ここは大正14年に建てられ、昭和55年までフトルミンという乳酸菌飲料の工場だったそうです。
昨年、カフェとして生まれ変わり、今はギャラリーも併設されています。
ゲストハウスも計画されているようです。
(参考)
>ブログ「フトルミン工場跡再生の軌跡」
工場跡のHP

向かいにはNATIVE WORKSという日常着のショップもあります。

工場跡の入り口。

通路をはさんで右が喫茶室の「工場跡事務室」、左がギャラリーの「工場跡研究室」。
「工場跡研究室」は内部撮影禁止です。
喫茶室の方はOKなのですが今回はなし。
喫茶室は小さなスペースですが、順番待ちをするぐらいお客さんが来ていました。
靴を脱いで上がるお店です。

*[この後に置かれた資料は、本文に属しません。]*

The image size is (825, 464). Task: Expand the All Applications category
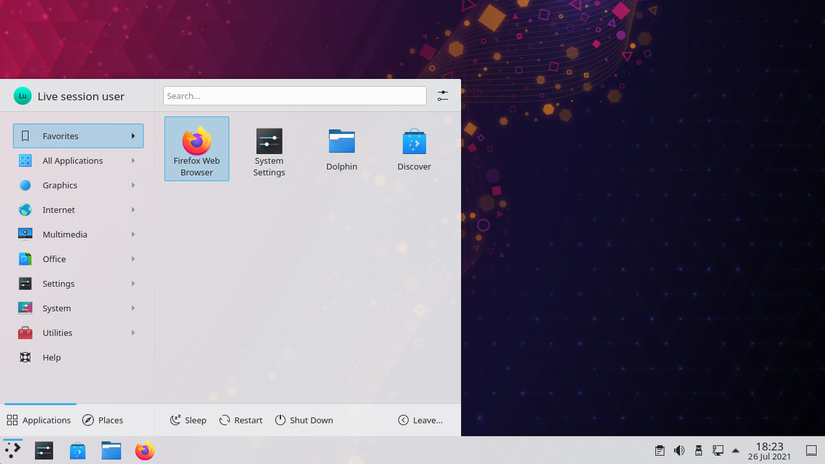point(78,161)
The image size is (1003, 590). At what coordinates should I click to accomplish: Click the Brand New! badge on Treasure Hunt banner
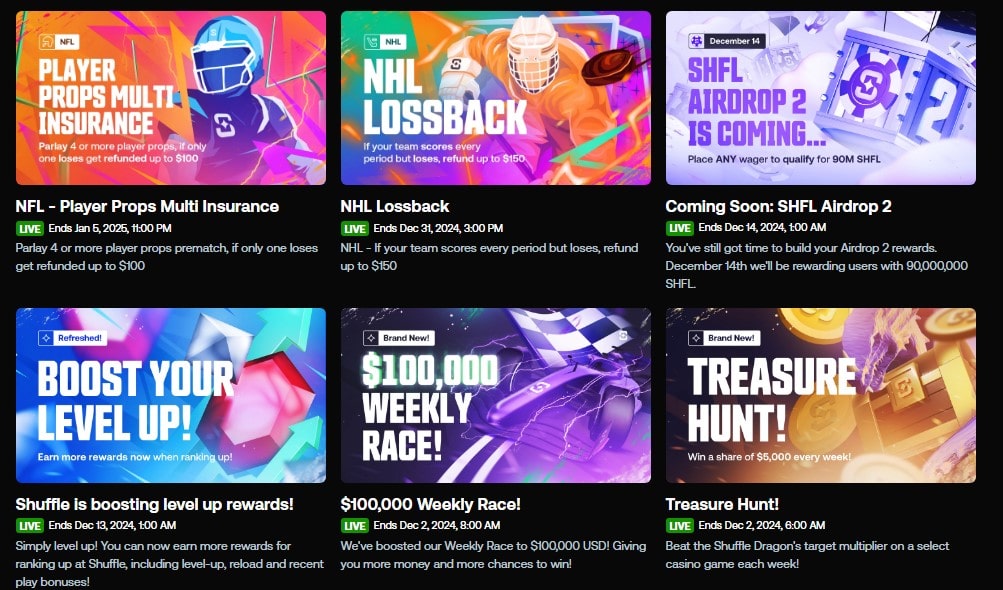[x=723, y=338]
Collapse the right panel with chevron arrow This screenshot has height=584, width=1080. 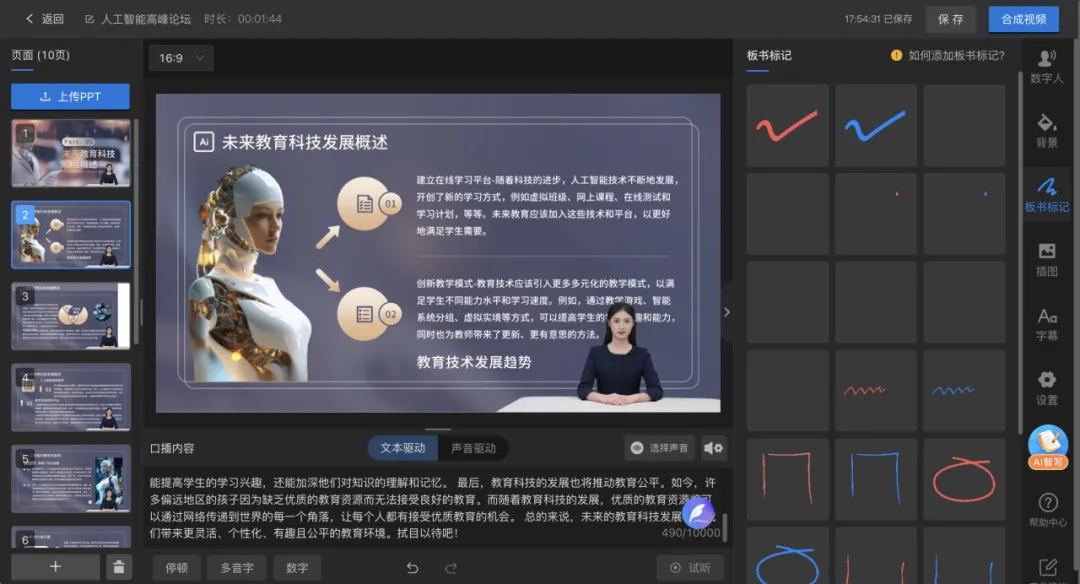pyautogui.click(x=727, y=312)
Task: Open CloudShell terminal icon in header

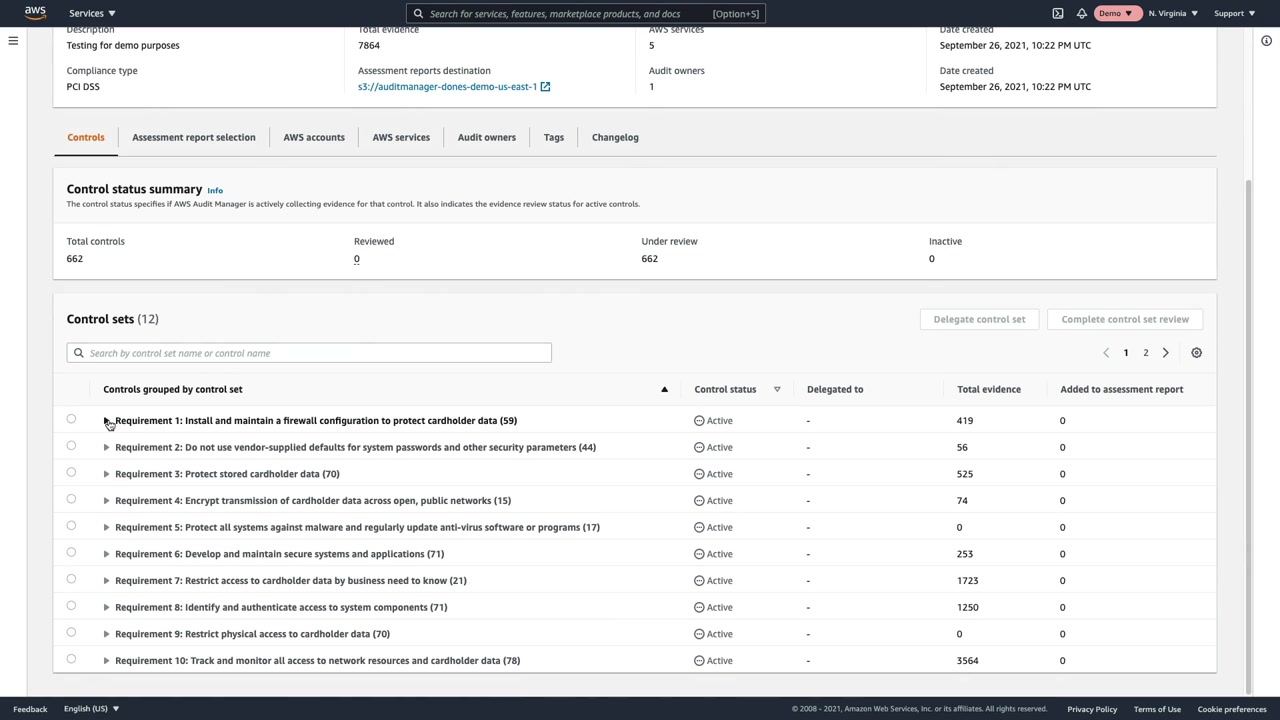Action: click(1058, 13)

工場の休憩室のイメージ?
ランチは過ぎていたのでコロッケパンをいただきました。
鹿の焼き印が入っていたり、凝っています。

工場跡の周辺にも気になる建物があります。
こちらは隣にある民家で、恐らく戦前の洋風建築ですね。
(追記)
agenさんのご教示によると、この建物は大正14年頃に建てられた喜多家住宅で、登録文化財に指定されているそうです。調査不足でした。コメント欄をご覧ください。
また、奈良新聞に関連記事がありました。所長さんのお宅ということなんでしょうか。
奈良新聞「グラフ【やまと建築詩】旧奈良食品工学研究所」
(2010.12.7記)

平屋の住宅が連続で。
玄関周りのデザインとか、二本線の小屋裏換気口のデザインとか、ちょっと変わっています。
奈良の中でも大正時代以降、開発の進んだエリアみたいです。
きたまちのあたりは、もう少し歩いてみるとまだ発見はあると思います。
さて、工場跡については以上なのですが、余談を2つほど。

余談1。銭湯の売り物件。
こちらは「ならまち」で、「寧楽湯」という銭湯が売りに出ていました。
銭湯がそのまま売りに出るというのは、転用期待でしょうか? 今までなら更地にしてから売りに出されていたところと思うのですが。
隣も土産物屋さんですし、いまから銭湯を開業する人もいないでしょうが、お店にでもなったらうれしいと個人的には思います。
もう買い手はついたのかな。

余談2。気になる看板。
石鹸問屋さんの看板です。
駒の形、なんでしょうか。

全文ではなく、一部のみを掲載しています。